Friday, December 22, 2006

ada apa dengan khalid ibrahim?

For someone who had once served as a teacher, Tan Sri Khalid Ibrahim, has indeed come a long way.

Many will remember him for the role he played in bringing back Guthrie, which was then listed in the London Stock Exchange, to Malaysia, in 1981.
Khalid, who joined Permodalan Nasional Berhad (PNB), the Bumiputera trust agency, in 1978, as an investment manager, rose to become its CEO seven years later.
Under his leadership and to a large measure with the close guidance from the late Tun Ismail Ali, PNB became one of the most successful trust agency in the world, mobilising billions of ringgit from Malaysia's son of the soil community, and investing it in the Kuala Lumpur Stock Exchange.

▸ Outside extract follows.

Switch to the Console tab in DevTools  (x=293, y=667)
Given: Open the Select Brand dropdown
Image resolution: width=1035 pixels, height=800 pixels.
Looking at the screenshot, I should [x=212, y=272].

PNB is one of the most important instrument created by the Government, to realise the objective of the New Economic Policy (NEP), for the Bumiputera community to achieve a 30% target in the country's economy by 1990.

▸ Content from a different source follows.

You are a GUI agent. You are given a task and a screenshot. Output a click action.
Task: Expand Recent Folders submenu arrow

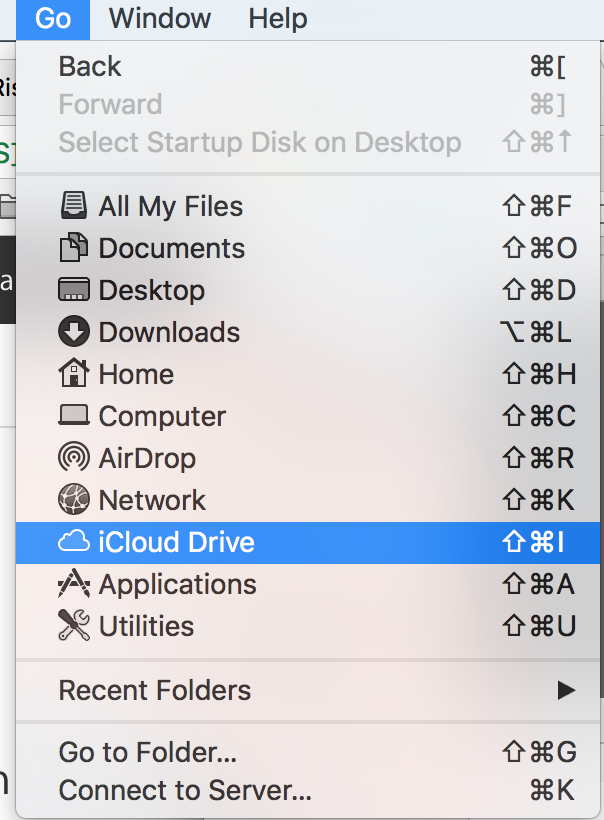click(566, 690)
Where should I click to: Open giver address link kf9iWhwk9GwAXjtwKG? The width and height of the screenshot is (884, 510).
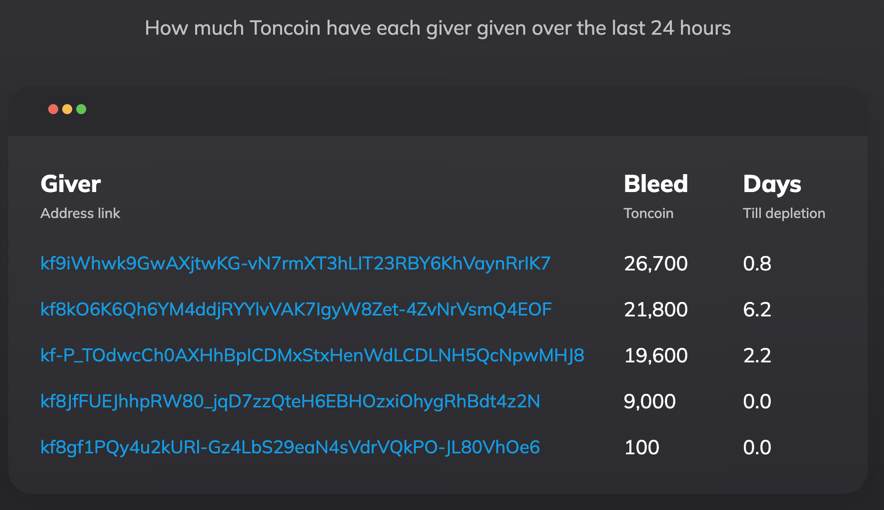295,264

On a personal level, Khalid is known as an outspoken personality.
He is quite frank and couldn't care less for those who might not like what he has to say.
He is known to be tough and uncompromising.
Criticism is usually thrust at his displayed arrogance and his disposition of one who knows it all.
His appointment as Keadilan's Tresurer General is not a surprise to many, given the many outspoken interviews that he has given to the pro-opposition medias such as Harakah and Malaysiakini for the past one year.
His criticism on the NEP, is a bit ironic, given the fact that he is one of biggest beneficiery of the policy.
When Khalid stepped down as the CEO of PNB in 1994, he was given a "golden handshake", in the form of 50 million units of Guthrie worth at RM2.50 per share.
It was a "golden handshake" because throughout 1994, Guthrie's shares were traded at between RM2.80 to RM5.95 per share.
So, can someone, who was once the largest beneficiary of the NEP, be the right crusader in dismantling the system?